My oldest brother, Drew, is a professional oboist, reedmaker, and composer. He also writes witty things on Facebook which don't get out the wider world, like the bullet-point review of Atlas Shrugged below. While I still haven't gotten around to reading anything by Ayn Rand (shocking!), this hits the high points of pretty much everything I've heard of her, so I'm re-posting it here (with his permission). With a new movie coming soon we're all going to be inundated with a new generation of Objectivists, so it's time to read up. His review:

  • Atlas Shrugged is 50% story and 50% sermon. It would've been a better book had it been half as long, or at least half a venomous.
  • Atlas Shrugged is an eloquent expression of a beautiful idea that (like all beautiful ideas) becomes grotesque when unchecked by counterbalancing forces.
  • Atlas Shrugged is a fantasy novel. The real world is not powered exclusively by a dozen productive geniuses who all happen to agree on everything. Elves and dwarves are more believable.

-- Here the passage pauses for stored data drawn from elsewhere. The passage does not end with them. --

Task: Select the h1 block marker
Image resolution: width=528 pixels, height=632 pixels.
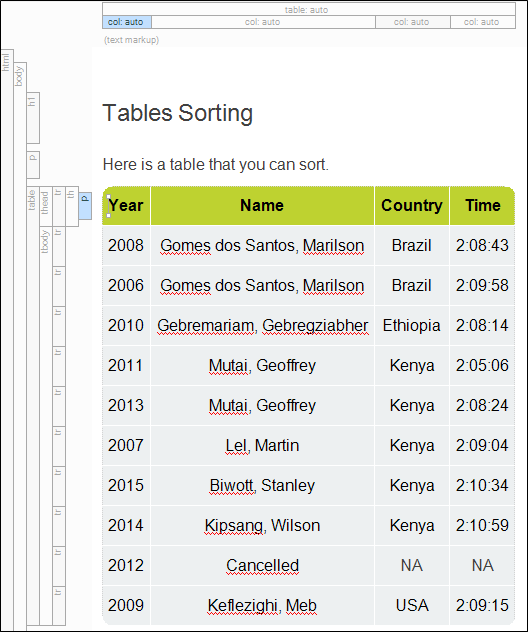Action: (33, 118)
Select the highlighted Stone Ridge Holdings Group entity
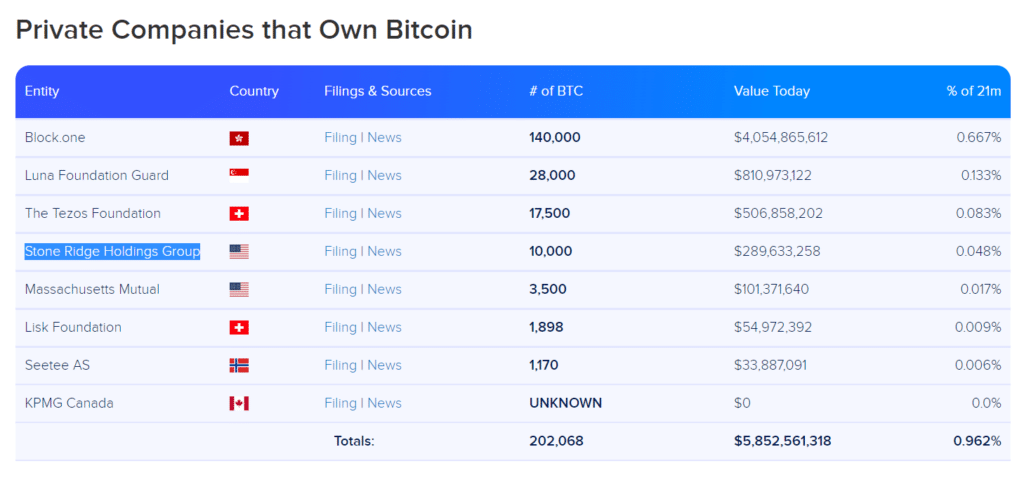 [x=112, y=251]
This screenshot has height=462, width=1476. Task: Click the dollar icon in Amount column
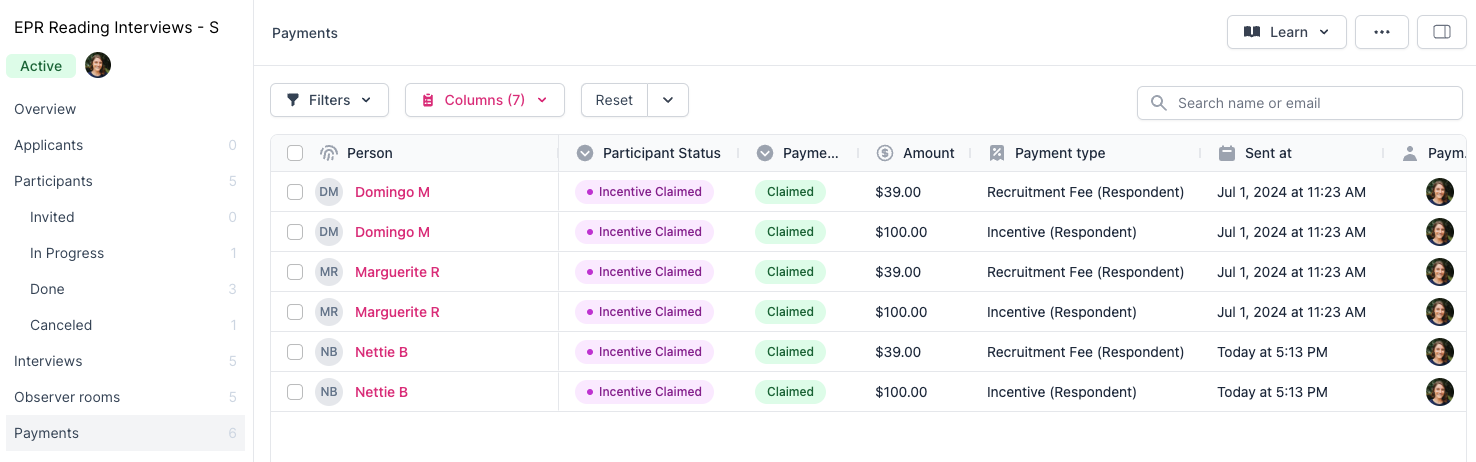(x=884, y=153)
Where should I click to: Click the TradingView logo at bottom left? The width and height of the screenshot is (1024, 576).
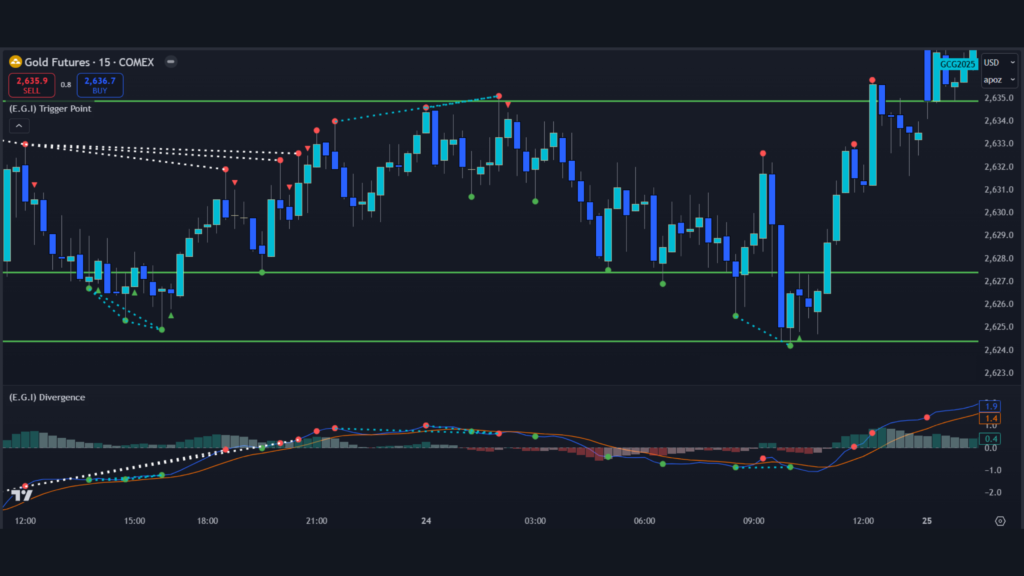pos(22,494)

  • In the real world, businessmen are not demigods, and politicians are not devils.
  • In the real world, wealth is inherited by George W Bush, not Francisco d'Anconia.
  • Ivy Starnes says, "The plan was a noble ideal, but human nature was not good enough for it." Sadly, Rand does not realize that her villain's words apply equally to her own ideology.
  • At first it's confusing that an author capable of such brilliantly concise dialogue so often launches into long-winded and half-baked rambles. But there's a reason for it: outrageous ideas seem less outrageous with repetition. Partisan media understand this. You don't have to justify a claim if you repeat it often enough. I laughed out loud when Rand first referred to the "looters." But by the end of the book, that peculiar usage seemed almost normal.
  • Not since Zen and the Art of Motorcycle Maintenance has a book so clearly shown that brilliant novelists often make lousy philosophers. Of course, brilliant philosphers often make lousy philosophers, too.